:: TEXT PASSAGE ::
Is It Possible for Christians to Idolize the Bible?

January 26, 2015 13 comments

My comment: As I discuss scripture on social media, I am often accused of making the Bible an idol. Those who accuse me of this do not like it when I constantly appeal to scripture to make my case concerning the topic under discussion. I am usually told by many on social media that we are not to make the Bible an idol, but the main thing is for a person to have Jesus in their heart. Now I would absolutely agree that we need to know Jesus as our Lord and Saviour, but where and through what medium does our Lord communicate his will to us? Christ’s will can only be made known to us through sacred scripture.

:: DATASET EXCERPT ::
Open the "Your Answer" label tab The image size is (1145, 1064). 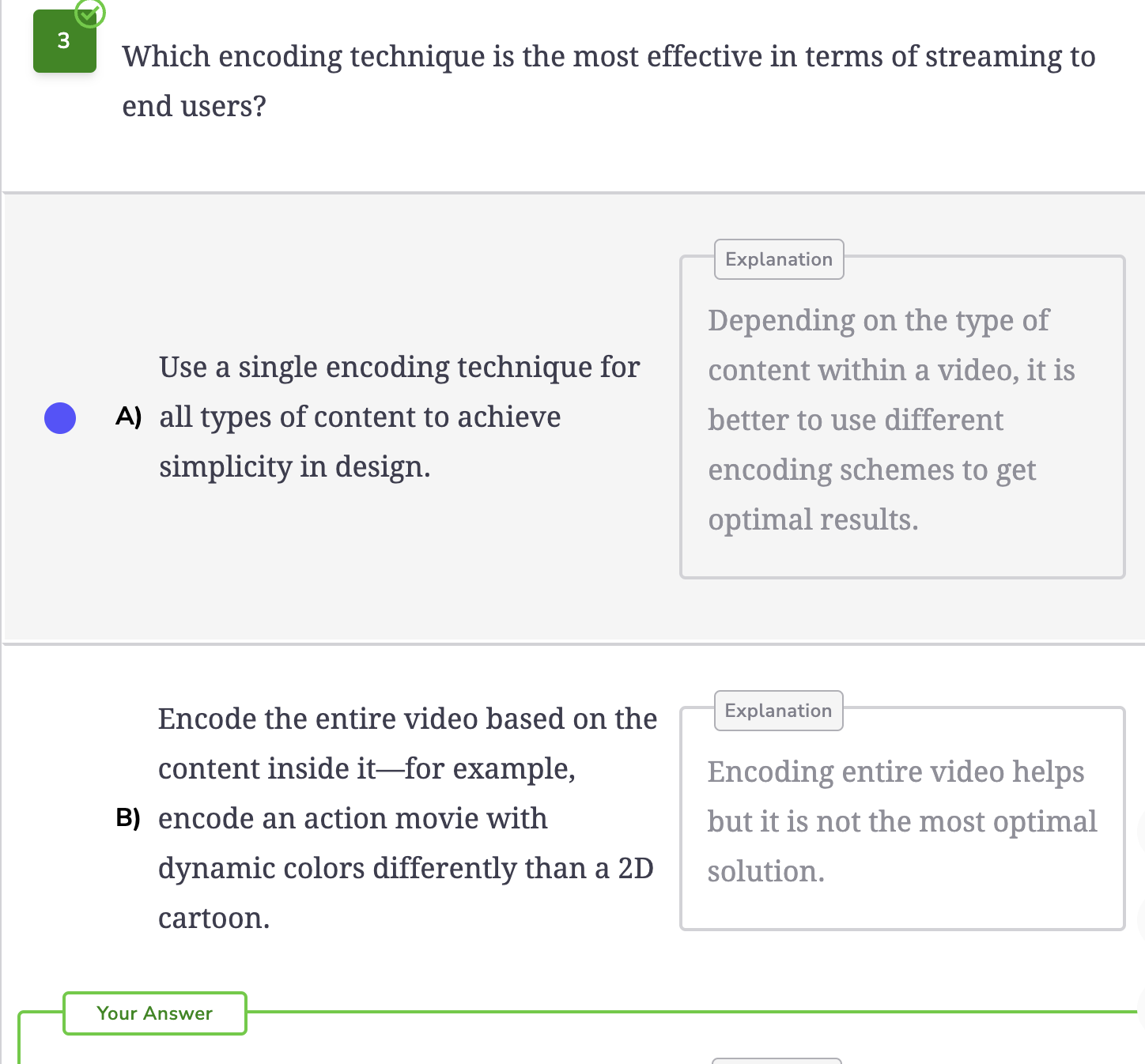(155, 1013)
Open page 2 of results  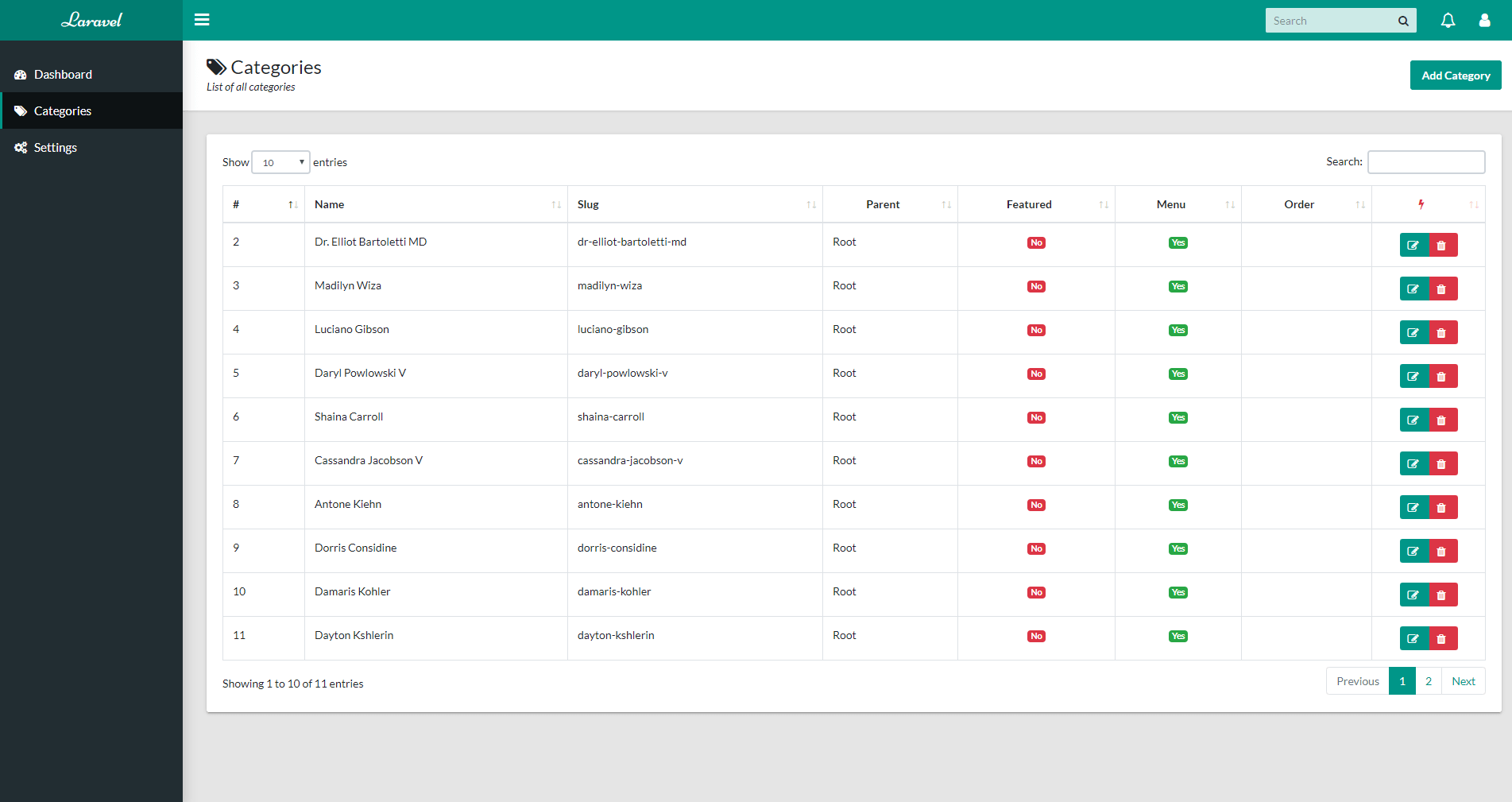pos(1428,680)
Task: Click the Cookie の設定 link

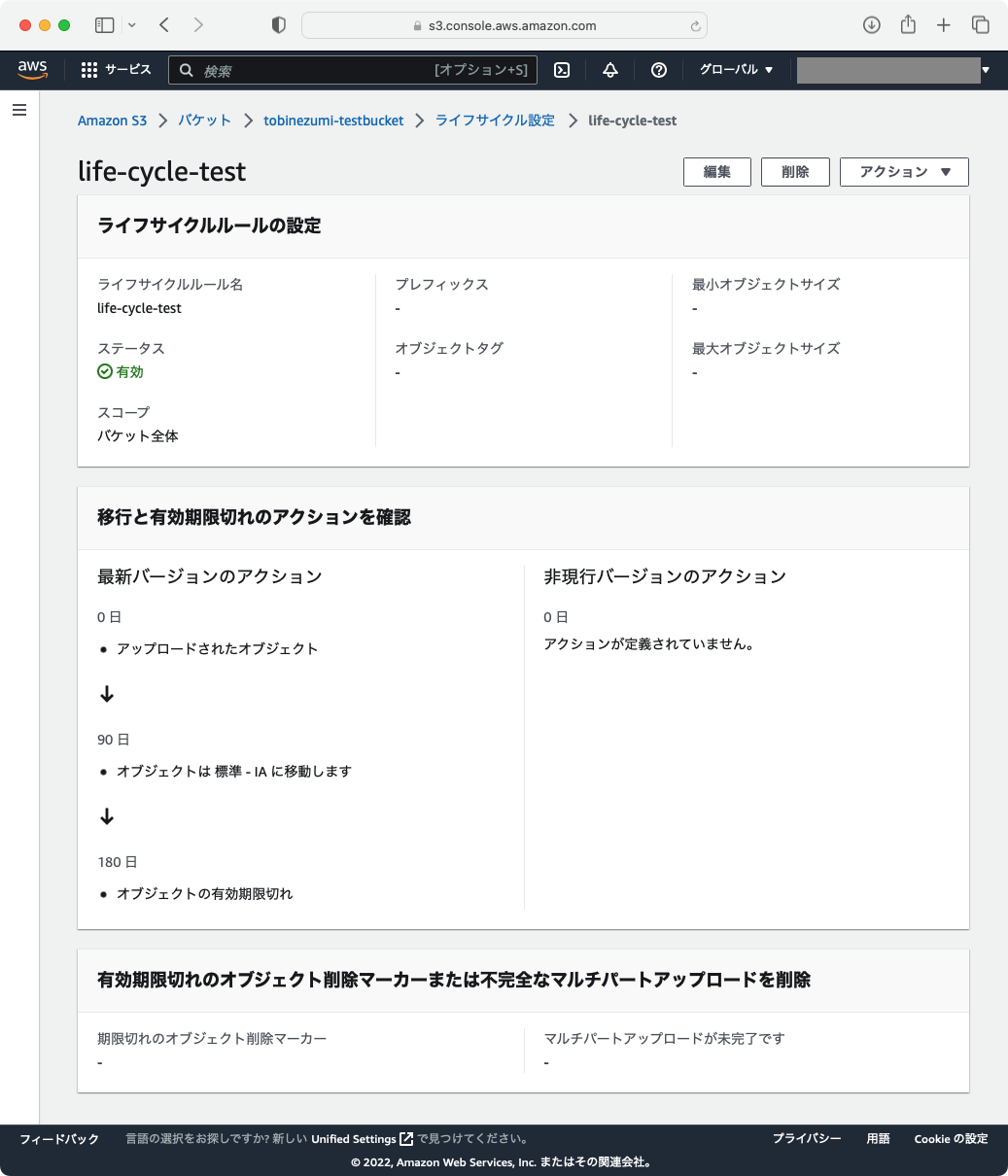Action: click(x=950, y=1138)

:: GIVEN EXERCISE 1 ::
Answer these questions about the post on idolizing the Bible:
(a) On what date was it posted?
(b) How many comments does it show?
(c) What is the writer often accused of when discussing scripture on social media?
:: GIVEN EXERCISE 2 ::
Revise everything from "My comment: As" down to "through sacred scripture." in the post on idolizing the Bible, putting "online forums" wherever "social media" appears.
The listing can be left aside.

:: TASK ANSWER 1 ::
(a) January 26, 2015
(b) 13
(c) Making the Bible an idol

:: TASK ANSWER 2 ::
My comment: As I discuss scripture on online forums, I am often accused of making the Bible an idol. Those who accuse me of this do not like it when I constantly appeal to scripture to make my case concerning the topic under discussion. I am usually told by many on online forums that we are not to make the Bible an idol, but the main thing is for a person to have Jesus in their heart. Now I would absolutely agree that we need to know Jesus as our Lord and Saviour, but where and through what medium does our Lord communicate his will to us? Christ’s will can only be made known to us through sacred scripture.